Ahead of its Q1 earnings next month, Needham expects beer revenue and operating margin to miss the low end of the full-year guidance and see a potential downside to current Wall Street estimates for the quarter.
“Over the past three months volumes have worsened sequentially, there has been no meaningful improvement in sentiment for the Hispanic consumer, and the weather has been awful in May and early June,” Pascarelli said.
Lost Year
As a result, Needham lowered its fiscal Q1 earnings per share estimate to $3.20 from $3.30, and cut its fiscal year 2026 and 2027 EPS estimates to $12.64 and $13.76 from $12.75 and $13.81, respectively.
According to TipRanks, the group is expected to report earnings per share of $3.37 for the quarter, compared with $3.57 in the same period last year.

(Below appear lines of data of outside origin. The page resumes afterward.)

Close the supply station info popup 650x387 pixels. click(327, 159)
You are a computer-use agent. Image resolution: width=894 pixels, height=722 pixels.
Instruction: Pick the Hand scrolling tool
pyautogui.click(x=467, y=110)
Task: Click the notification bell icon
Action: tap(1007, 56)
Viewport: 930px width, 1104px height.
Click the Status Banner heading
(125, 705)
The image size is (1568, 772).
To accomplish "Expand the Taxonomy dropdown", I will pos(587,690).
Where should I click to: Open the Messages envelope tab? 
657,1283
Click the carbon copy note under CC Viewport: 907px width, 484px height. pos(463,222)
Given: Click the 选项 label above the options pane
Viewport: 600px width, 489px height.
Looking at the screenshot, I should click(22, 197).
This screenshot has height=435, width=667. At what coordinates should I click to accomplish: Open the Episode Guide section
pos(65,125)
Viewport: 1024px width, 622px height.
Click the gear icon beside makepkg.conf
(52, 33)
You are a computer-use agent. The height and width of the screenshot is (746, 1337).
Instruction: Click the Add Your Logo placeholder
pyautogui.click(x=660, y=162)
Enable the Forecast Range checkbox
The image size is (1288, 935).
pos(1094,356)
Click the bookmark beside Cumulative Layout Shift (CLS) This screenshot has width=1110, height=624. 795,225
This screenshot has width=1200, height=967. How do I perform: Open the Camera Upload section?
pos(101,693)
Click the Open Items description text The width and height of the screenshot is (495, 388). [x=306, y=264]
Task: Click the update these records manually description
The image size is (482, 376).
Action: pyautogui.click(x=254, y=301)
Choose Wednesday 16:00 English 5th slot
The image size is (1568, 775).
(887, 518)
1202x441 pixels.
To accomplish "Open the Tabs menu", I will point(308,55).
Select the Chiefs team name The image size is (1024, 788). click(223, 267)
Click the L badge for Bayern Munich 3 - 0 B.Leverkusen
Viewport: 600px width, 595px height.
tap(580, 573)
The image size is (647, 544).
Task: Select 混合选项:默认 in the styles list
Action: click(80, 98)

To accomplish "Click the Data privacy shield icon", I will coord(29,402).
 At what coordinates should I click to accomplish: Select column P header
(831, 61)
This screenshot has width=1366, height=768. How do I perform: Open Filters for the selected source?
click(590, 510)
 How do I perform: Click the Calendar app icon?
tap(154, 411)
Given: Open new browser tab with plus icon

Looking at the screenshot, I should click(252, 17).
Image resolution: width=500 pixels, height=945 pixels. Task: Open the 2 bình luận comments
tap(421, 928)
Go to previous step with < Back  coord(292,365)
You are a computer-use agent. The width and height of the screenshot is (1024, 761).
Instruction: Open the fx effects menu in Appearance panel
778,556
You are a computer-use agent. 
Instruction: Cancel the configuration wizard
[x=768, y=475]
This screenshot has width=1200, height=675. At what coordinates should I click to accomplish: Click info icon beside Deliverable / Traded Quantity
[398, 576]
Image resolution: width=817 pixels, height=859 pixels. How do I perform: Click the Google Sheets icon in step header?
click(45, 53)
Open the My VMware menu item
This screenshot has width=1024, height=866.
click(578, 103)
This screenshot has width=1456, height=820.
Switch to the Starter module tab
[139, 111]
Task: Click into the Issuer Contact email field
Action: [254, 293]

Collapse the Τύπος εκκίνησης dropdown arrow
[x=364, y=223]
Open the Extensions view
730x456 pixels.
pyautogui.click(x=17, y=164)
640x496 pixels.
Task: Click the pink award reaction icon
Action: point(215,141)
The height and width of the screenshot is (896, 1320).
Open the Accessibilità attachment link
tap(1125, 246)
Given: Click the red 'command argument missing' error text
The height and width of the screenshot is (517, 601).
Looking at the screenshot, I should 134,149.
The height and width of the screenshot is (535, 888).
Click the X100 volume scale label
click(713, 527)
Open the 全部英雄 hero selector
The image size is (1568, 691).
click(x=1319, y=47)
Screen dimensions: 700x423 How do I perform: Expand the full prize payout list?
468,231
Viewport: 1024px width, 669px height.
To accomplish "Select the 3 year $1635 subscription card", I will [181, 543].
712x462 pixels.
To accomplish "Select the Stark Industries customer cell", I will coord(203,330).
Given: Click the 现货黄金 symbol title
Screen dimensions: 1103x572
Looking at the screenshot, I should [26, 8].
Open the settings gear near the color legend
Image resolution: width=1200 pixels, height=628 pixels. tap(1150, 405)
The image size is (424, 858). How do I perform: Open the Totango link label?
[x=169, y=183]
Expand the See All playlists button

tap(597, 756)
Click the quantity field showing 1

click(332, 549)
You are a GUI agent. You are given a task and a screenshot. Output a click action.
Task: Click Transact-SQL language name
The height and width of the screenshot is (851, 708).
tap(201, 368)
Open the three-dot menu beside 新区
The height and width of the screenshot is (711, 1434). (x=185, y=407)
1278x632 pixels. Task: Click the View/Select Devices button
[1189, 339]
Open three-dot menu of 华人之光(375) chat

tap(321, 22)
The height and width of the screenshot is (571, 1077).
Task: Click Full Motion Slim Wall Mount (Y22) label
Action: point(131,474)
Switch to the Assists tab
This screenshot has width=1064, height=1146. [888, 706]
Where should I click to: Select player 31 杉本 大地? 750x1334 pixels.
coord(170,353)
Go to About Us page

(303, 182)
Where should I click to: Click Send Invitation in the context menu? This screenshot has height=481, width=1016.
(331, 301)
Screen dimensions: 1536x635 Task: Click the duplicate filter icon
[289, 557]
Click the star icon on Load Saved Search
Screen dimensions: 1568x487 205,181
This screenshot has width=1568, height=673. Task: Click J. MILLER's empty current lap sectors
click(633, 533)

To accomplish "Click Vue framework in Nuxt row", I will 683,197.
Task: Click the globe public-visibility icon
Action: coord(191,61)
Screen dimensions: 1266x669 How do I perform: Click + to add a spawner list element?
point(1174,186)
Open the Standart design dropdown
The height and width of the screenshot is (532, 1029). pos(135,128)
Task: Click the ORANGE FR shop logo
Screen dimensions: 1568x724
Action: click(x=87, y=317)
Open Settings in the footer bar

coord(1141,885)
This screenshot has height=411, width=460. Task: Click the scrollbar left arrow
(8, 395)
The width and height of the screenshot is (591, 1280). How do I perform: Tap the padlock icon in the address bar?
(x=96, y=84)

Needham maintained its buy rating on the stock but lowered its price target to $195 from $215.
Wells Fargo lowered its price target on Constellation Brands to $196 from $210 and kept an Overweight rating on the shares. It said that beer trends have worsened into 2025 and that it looks like it could be a “lost” year.
Is STZ a Good Stock to Buy Now?
On TipRanks, STZ has a Moderate Buy consensus based on 11 Buy and 7 Hold ratings. Its highest price target is $239. STZ stock’s consensus price target is $204.67 implying a 25.95% upside.